Copy all of the data that follows without altering a word.

[Start of Attachment]

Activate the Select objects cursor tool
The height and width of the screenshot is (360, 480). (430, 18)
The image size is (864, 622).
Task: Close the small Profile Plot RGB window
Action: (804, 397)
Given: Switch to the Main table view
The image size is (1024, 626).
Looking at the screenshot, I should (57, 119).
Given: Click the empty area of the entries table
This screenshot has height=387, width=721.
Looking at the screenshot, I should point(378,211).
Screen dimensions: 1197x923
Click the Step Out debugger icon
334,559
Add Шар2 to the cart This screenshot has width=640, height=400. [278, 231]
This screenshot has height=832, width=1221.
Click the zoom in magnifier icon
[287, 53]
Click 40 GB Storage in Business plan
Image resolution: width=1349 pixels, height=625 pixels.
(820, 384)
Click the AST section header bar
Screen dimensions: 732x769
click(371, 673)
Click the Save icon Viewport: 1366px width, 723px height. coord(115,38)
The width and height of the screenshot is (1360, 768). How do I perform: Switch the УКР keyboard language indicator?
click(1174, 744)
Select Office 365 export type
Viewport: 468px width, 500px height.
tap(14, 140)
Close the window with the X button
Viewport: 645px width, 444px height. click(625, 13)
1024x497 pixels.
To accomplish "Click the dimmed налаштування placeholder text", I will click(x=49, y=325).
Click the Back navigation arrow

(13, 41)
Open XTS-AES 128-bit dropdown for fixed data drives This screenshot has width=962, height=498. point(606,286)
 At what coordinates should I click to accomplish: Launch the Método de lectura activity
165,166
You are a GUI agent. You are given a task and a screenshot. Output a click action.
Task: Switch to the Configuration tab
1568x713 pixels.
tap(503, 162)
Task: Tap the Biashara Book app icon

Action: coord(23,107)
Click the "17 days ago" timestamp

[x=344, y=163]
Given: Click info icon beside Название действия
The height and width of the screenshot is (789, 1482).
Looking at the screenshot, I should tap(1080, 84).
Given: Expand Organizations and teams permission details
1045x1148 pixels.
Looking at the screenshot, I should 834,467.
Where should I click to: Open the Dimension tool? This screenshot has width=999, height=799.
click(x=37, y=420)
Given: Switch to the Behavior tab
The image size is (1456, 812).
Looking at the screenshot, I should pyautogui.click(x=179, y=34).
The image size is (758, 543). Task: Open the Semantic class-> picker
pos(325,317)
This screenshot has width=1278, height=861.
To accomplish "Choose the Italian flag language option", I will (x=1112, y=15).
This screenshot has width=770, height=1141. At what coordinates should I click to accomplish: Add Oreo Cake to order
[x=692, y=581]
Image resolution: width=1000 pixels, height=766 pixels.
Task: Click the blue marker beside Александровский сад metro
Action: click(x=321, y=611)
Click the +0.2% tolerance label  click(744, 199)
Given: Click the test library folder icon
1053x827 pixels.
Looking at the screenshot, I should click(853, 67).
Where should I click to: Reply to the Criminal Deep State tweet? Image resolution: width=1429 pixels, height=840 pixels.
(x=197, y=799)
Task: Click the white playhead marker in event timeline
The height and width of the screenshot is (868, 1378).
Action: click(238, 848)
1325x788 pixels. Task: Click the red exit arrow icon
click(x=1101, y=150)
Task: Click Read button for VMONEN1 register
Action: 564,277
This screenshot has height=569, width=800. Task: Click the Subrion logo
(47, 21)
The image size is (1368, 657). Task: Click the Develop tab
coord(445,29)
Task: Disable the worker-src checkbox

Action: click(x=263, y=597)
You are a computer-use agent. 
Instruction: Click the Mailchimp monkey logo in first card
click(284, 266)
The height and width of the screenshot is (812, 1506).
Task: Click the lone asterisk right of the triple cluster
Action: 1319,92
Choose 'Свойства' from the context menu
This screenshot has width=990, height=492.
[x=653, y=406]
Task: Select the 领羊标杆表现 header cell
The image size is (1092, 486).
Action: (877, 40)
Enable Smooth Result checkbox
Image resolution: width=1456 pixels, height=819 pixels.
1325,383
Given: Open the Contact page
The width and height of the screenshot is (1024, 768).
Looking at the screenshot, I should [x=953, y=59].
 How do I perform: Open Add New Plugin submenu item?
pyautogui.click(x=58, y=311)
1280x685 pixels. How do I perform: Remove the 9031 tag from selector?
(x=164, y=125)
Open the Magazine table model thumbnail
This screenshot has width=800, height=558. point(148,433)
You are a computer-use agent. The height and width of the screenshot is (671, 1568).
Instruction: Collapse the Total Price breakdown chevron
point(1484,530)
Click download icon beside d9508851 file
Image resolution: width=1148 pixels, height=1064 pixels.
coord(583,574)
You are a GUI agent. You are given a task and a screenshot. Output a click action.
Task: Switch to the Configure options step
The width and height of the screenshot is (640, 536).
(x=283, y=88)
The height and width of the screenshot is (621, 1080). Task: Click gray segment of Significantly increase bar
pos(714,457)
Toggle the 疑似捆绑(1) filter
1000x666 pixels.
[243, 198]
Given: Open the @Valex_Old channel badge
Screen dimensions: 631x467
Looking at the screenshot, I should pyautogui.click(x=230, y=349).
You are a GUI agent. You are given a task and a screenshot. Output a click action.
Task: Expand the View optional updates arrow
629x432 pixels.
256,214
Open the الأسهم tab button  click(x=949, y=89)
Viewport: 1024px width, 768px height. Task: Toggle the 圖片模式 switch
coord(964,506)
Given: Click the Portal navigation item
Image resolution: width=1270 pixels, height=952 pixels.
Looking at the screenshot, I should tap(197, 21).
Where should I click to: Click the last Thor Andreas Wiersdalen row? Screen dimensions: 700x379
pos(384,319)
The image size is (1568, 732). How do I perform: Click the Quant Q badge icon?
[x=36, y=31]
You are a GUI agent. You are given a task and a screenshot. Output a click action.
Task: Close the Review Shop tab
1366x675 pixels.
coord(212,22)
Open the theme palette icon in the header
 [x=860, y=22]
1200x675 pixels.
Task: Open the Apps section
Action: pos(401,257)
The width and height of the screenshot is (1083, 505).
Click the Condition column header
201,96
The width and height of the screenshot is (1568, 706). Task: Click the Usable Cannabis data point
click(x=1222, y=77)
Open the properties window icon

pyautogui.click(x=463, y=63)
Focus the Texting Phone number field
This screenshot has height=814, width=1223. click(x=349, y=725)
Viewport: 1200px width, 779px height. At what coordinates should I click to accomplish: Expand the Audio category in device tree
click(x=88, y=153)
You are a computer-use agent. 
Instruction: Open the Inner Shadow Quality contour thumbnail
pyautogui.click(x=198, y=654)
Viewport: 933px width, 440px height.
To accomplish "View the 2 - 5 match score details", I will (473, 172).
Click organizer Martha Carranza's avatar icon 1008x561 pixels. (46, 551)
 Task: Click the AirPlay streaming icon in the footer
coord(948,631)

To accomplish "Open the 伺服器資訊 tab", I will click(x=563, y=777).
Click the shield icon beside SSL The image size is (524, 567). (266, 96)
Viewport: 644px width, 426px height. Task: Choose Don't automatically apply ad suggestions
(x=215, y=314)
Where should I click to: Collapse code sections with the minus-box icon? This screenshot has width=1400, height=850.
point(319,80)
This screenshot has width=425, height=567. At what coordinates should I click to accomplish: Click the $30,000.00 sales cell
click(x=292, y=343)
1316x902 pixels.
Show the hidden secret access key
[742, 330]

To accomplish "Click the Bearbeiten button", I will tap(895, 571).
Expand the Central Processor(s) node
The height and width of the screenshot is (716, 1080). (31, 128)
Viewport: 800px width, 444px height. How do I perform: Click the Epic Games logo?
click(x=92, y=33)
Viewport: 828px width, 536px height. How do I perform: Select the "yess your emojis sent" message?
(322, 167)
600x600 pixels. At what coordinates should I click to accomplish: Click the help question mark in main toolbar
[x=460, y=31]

[End of Attachment]

▶ _EXPECTED ANSWER_
Activate the Select objects cursor tool
The height and width of the screenshot is (360, 480). (430, 18)
The image size is (864, 622).
Task: Close the small Profile Plot RGB window
Action: (804, 397)
Given: Switch to the Main table view
The image size is (1024, 626).
Looking at the screenshot, I should (57, 119).
Given: Click the empty area of the entries table
This screenshot has height=387, width=721.
Looking at the screenshot, I should point(378,211).
Screen dimensions: 1197x923
Click the Step Out debugger icon
334,559
Add Шар2 to the cart This screenshot has width=640, height=400. [278, 231]
This screenshot has height=832, width=1221.
Click the zoom in magnifier icon
[287, 53]
Click 40 GB Storage in Business plan
Image resolution: width=1349 pixels, height=625 pixels.
(820, 384)
Click the AST section header bar
Screen dimensions: 732x769
click(371, 673)
Click the Save icon Viewport: 1366px width, 723px height. coord(115,38)
The width and height of the screenshot is (1360, 768). How do I perform: Switch the УКР keyboard language indicator?
click(1174, 744)
Select Office 365 export type
Viewport: 468px width, 500px height.
tap(14, 140)
Close the window with the X button
Viewport: 645px width, 444px height. click(625, 13)
1024x497 pixels.
To accomplish "Click the dimmed налаштування placeholder text", I will click(x=49, y=325).
Click the Back navigation arrow

(13, 41)
Open XTS-AES 128-bit dropdown for fixed data drives This screenshot has width=962, height=498. point(606,286)
 At what coordinates should I click to accomplish: Launch the Método de lectura activity
165,166
You are a GUI agent. You are given a task and a screenshot. Output a click action.
Task: Switch to the Configuration tab
1568x713 pixels.
tap(503, 162)
Task: Tap the Biashara Book app icon

Action: coord(23,107)
Click the "17 days ago" timestamp

[x=344, y=163]
Given: Click info icon beside Название действия
The height and width of the screenshot is (789, 1482).
Looking at the screenshot, I should tap(1080, 84).
Given: Expand Organizations and teams permission details
1045x1148 pixels.
Looking at the screenshot, I should 834,467.
Where should I click to: Open the Dimension tool? This screenshot has width=999, height=799.
click(x=37, y=420)
Given: Switch to the Behavior tab
The image size is (1456, 812).
Looking at the screenshot, I should pyautogui.click(x=179, y=34).
The image size is (758, 543). Task: Open the Semantic class-> picker
pos(325,317)
This screenshot has width=1278, height=861.
To accomplish "Choose the Italian flag language option", I will (x=1112, y=15).
This screenshot has width=770, height=1141. At what coordinates should I click to accomplish: Add Oreo Cake to order
[x=692, y=581]
Image resolution: width=1000 pixels, height=766 pixels.
Task: Click the blue marker beside Александровский сад metro
Action: click(x=321, y=611)
Click the +0.2% tolerance label  click(744, 199)
Given: Click the test library folder icon
1053x827 pixels.
Looking at the screenshot, I should click(853, 67).
Where should I click to: Reply to the Criminal Deep State tweet? Image resolution: width=1429 pixels, height=840 pixels.
(x=197, y=799)
Task: Click the white playhead marker in event timeline
The height and width of the screenshot is (868, 1378).
Action: click(238, 848)
1325x788 pixels. Task: Click the red exit arrow icon
click(x=1101, y=150)
Task: Click Read button for VMONEN1 register
Action: 564,277
This screenshot has height=569, width=800. Task: Click the Subrion logo
(47, 21)
The image size is (1368, 657). Task: Click the Develop tab
coord(445,29)
Task: Disable the worker-src checkbox

Action: click(x=263, y=597)
You are a computer-use agent. 
Instruction: Click the Mailchimp monkey logo in first card
click(284, 266)
The height and width of the screenshot is (812, 1506).
Task: Click the lone asterisk right of the triple cluster
Action: 1319,92
Choose 'Свойства' from the context menu
This screenshot has width=990, height=492.
[x=653, y=406]
Task: Select the 领羊标杆表现 header cell
The image size is (1092, 486).
Action: (877, 40)
Enable Smooth Result checkbox
Image resolution: width=1456 pixels, height=819 pixels.
1325,383
Given: Open the Contact page
The width and height of the screenshot is (1024, 768).
Looking at the screenshot, I should [x=953, y=59].
 How do I perform: Open Add New Plugin submenu item?
pyautogui.click(x=58, y=311)
1280x685 pixels. How do I perform: Remove the 9031 tag from selector?
(x=164, y=125)
Open the Magazine table model thumbnail
This screenshot has width=800, height=558. point(148,433)
You are a computer-use agent. The height and width of the screenshot is (671, 1568).
Instruction: Collapse the Total Price breakdown chevron
point(1484,530)
Click download icon beside d9508851 file
Image resolution: width=1148 pixels, height=1064 pixels.
coord(583,574)
You are a GUI agent. You are given a task and a screenshot. Output a click action.
Task: Switch to the Configure options step
The width and height of the screenshot is (640, 536).
(x=283, y=88)
The height and width of the screenshot is (621, 1080). Task: Click gray segment of Significantly increase bar
pos(714,457)
Toggle the 疑似捆绑(1) filter
1000x666 pixels.
[243, 198]
Given: Open the @Valex_Old channel badge
Screen dimensions: 631x467
Looking at the screenshot, I should pyautogui.click(x=230, y=349).
You are a GUI agent. You are given a task and a screenshot. Output a click action.
Task: Expand the View optional updates arrow
629x432 pixels.
256,214
Open the الأسهم tab button  click(x=949, y=89)
Viewport: 1024px width, 768px height. Task: Toggle the 圖片模式 switch
coord(964,506)
Given: Click the Portal navigation item
Image resolution: width=1270 pixels, height=952 pixels.
Looking at the screenshot, I should tap(197, 21).
Where should I click to: Click the last Thor Andreas Wiersdalen row? Screen dimensions: 700x379
pos(384,319)
The image size is (1568, 732). How do I perform: Click the Quant Q badge icon?
[x=36, y=31]
You are a GUI agent. You are given a task and a screenshot. Output a click action.
Task: Close the Review Shop tab
1366x675 pixels.
coord(212,22)
Open the theme palette icon in the header
 [x=860, y=22]
1200x675 pixels.
Task: Open the Apps section
Action: pos(401,257)
The width and height of the screenshot is (1083, 505).
Click the Condition column header
201,96
The width and height of the screenshot is (1568, 706). Task: Click the Usable Cannabis data point
click(x=1222, y=77)
Open the properties window icon

pyautogui.click(x=463, y=63)
Focus the Texting Phone number field
This screenshot has height=814, width=1223. click(x=349, y=725)
Viewport: 1200px width, 779px height. At what coordinates should I click to accomplish: Expand the Audio category in device tree
click(x=88, y=153)
You are a computer-use agent. 
Instruction: Open the Inner Shadow Quality contour thumbnail
pyautogui.click(x=198, y=654)
Viewport: 933px width, 440px height.
To accomplish "View the 2 - 5 match score details", I will (473, 172).
Click organizer Martha Carranza's avatar icon 1008x561 pixels. (46, 551)
 Task: Click the AirPlay streaming icon in the footer
coord(948,631)

To accomplish "Open the 伺服器資訊 tab", I will click(x=563, y=777).
Click the shield icon beside SSL The image size is (524, 567). (266, 96)
Viewport: 644px width, 426px height. Task: Choose Don't automatically apply ad suggestions
(x=215, y=314)
Where should I click to: Collapse code sections with the minus-box icon? This screenshot has width=1400, height=850.
point(319,80)
This screenshot has width=425, height=567. At what coordinates should I click to accomplish: Click the $30,000.00 sales cell
click(x=292, y=343)
1316x902 pixels.
Show the hidden secret access key
[742, 330]

To accomplish "Click the Bearbeiten button", I will tap(895, 571).
Expand the Central Processor(s) node
The height and width of the screenshot is (716, 1080). (31, 128)
Viewport: 800px width, 444px height. How do I perform: Click the Epic Games logo?
click(x=92, y=33)
Viewport: 828px width, 536px height. How do I perform: Select the "yess your emojis sent" message?
(322, 167)
600x600 pixels. At what coordinates should I click to accomplish: Click the help question mark in main toolbar
[x=460, y=31]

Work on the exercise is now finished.